Challenge
Update the lines between the one containing "so click(x=573, y=58)." and the end of the records, inclusive, replacing "element" with "item" and leaving everything else unchanged. Give only those lines.

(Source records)
— START —

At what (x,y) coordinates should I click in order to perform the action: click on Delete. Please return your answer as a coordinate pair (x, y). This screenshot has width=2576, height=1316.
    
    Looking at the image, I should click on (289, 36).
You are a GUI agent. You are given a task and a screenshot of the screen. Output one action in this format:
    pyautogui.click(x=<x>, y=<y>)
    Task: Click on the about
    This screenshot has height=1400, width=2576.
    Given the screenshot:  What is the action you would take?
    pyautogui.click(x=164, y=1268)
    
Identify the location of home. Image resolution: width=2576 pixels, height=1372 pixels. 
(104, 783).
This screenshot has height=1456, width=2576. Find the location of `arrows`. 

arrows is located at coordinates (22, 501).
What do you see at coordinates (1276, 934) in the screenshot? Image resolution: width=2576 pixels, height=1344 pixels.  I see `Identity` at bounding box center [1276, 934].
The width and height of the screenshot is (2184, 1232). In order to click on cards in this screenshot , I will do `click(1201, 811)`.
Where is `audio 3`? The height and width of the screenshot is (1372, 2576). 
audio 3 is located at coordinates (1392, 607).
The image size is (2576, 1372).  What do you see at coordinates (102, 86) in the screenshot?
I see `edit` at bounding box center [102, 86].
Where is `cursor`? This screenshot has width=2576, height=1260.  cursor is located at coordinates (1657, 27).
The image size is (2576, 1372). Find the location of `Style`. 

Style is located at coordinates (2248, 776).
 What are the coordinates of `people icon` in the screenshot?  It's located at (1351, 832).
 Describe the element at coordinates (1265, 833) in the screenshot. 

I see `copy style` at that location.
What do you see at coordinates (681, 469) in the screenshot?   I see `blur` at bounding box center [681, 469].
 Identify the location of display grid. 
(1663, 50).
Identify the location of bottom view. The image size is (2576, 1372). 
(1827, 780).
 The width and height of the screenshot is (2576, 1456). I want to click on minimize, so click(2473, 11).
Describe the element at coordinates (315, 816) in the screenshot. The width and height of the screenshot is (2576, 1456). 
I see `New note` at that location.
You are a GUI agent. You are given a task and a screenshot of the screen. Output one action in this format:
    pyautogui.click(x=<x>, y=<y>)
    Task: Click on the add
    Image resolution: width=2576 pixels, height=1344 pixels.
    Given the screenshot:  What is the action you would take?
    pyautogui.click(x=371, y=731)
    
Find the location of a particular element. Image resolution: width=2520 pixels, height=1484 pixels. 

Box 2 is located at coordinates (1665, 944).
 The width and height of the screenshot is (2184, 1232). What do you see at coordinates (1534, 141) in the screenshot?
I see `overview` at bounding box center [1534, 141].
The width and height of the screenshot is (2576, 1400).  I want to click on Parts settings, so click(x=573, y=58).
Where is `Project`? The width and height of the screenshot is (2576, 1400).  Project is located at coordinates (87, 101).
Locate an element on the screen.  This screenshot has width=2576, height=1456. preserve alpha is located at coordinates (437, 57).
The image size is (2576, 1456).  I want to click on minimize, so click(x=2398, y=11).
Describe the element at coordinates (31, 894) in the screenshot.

— END —

Result of this task
The width and height of the screenshot is (2576, 1400).  I want to click on Parts settings, so click(x=573, y=58).
Where is `Project`? The width and height of the screenshot is (2576, 1400).  Project is located at coordinates (87, 101).
Locate an item on the screen.  This screenshot has width=2576, height=1456. preserve alpha is located at coordinates (437, 57).
The image size is (2576, 1456).  I want to click on minimize, so click(x=2398, y=11).
Describe the item at coordinates (31, 894) in the screenshot.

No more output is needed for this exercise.